(Collected data)
****************

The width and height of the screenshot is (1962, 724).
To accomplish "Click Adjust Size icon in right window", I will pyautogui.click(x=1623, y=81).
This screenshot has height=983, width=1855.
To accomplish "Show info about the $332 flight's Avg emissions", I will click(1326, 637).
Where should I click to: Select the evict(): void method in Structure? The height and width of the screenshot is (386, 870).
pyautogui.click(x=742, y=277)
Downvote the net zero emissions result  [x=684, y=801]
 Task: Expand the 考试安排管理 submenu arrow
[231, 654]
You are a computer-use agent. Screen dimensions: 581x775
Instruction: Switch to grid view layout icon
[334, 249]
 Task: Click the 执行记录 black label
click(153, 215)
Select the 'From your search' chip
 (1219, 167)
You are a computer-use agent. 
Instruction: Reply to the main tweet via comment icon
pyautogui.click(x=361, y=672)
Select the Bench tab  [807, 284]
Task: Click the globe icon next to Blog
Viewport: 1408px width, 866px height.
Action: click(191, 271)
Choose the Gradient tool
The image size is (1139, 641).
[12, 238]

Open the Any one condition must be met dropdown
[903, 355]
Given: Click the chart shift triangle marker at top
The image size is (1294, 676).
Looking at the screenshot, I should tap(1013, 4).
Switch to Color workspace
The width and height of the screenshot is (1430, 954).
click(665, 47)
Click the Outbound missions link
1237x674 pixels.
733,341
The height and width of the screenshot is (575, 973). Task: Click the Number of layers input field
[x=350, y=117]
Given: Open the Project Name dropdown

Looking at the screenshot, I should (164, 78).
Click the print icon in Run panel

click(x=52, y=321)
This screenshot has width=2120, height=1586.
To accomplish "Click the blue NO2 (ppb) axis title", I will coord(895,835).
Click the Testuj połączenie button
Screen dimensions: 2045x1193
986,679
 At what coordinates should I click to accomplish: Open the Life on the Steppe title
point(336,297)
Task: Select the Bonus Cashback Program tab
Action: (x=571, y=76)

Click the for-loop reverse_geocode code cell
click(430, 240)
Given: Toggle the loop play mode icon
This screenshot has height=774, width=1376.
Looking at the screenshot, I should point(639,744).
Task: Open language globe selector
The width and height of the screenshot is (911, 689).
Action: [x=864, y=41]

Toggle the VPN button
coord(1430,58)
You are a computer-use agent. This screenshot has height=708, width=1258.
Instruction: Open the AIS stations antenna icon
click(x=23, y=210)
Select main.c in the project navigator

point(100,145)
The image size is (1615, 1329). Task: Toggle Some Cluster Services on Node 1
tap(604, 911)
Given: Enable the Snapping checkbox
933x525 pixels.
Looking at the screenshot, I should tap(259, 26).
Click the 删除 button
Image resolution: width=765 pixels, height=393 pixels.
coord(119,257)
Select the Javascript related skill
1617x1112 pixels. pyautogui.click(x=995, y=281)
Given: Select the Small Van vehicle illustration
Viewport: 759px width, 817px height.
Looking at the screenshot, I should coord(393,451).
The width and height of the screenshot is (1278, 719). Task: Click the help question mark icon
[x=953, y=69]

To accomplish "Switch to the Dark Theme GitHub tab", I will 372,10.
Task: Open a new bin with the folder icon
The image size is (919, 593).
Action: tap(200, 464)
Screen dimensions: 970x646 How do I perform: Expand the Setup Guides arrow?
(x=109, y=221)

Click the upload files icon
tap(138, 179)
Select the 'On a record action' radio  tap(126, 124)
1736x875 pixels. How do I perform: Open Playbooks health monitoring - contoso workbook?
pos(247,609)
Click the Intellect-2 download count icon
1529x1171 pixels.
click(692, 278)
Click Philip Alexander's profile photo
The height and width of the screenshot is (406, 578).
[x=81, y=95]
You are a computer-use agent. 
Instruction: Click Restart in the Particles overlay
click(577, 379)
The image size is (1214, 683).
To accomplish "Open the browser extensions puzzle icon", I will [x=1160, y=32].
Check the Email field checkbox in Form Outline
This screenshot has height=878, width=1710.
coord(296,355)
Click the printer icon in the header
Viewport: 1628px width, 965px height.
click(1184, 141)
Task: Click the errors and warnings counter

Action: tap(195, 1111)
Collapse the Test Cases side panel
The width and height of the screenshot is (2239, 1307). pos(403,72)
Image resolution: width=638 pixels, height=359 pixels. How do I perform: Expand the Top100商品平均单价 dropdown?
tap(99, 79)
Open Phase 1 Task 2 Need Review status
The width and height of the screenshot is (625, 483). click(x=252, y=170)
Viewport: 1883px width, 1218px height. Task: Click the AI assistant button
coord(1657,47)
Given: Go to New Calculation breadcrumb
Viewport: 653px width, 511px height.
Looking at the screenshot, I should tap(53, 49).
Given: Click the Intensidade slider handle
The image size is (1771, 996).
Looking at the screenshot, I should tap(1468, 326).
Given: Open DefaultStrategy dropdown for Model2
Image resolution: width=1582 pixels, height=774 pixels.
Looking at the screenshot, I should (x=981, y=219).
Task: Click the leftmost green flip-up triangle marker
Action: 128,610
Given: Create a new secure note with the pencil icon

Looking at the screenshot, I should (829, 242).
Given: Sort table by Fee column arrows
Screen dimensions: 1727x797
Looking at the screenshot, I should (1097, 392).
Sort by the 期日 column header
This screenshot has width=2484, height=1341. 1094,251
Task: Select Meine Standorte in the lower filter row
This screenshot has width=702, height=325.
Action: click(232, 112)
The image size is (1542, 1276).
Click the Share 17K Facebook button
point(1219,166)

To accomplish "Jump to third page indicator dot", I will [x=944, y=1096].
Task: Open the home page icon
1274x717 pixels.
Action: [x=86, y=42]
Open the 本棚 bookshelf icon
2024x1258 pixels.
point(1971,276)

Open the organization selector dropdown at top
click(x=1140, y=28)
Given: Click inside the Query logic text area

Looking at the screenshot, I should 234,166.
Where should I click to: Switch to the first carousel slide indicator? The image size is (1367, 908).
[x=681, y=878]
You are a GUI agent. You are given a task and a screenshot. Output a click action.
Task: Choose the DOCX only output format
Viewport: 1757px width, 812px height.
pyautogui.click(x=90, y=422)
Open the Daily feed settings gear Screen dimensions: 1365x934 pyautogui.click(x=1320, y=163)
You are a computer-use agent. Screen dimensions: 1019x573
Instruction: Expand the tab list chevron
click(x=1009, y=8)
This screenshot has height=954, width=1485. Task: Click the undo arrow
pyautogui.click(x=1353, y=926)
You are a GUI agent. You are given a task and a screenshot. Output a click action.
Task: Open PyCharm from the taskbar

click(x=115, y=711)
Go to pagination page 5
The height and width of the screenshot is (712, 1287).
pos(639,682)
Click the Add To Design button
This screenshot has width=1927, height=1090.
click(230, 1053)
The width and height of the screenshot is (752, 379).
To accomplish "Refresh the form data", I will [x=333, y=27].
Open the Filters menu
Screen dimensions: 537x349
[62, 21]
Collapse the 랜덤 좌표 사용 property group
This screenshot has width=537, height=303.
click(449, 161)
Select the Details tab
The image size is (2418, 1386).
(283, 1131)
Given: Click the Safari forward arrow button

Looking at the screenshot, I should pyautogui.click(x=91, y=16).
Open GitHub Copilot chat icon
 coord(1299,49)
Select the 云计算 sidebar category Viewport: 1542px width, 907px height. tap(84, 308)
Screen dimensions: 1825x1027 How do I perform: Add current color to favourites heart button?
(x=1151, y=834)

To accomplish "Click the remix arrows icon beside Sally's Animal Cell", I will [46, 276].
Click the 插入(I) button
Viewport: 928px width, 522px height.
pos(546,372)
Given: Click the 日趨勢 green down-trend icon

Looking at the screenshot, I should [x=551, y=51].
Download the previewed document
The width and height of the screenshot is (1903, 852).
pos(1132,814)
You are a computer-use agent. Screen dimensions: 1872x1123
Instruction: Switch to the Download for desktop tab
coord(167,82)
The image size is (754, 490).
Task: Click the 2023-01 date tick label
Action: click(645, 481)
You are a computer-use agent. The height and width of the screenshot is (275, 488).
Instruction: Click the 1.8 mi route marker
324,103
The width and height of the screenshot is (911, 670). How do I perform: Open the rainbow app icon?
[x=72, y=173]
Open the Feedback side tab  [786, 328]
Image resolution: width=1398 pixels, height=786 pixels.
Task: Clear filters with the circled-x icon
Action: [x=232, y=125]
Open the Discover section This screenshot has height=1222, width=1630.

****************

● **WHAT THE TASK REQUIRES**
Among the records above, find each line holding the string "computer" and pull it out.

● **SOLUTION**
You are a computer-use agent. Screen dimensions: 581x775
You are a computer-use agent. 
You are a computer-use agent. This screenshot has height=708, width=1258.
You are a computer-use agent. 
You are a computer-use agent. Screen dimensions: 1019x573
You are a computer-use agent. Screen dimensions: 1872x1123
You are a computer-use agent. The height and width of the screenshot is (275, 488).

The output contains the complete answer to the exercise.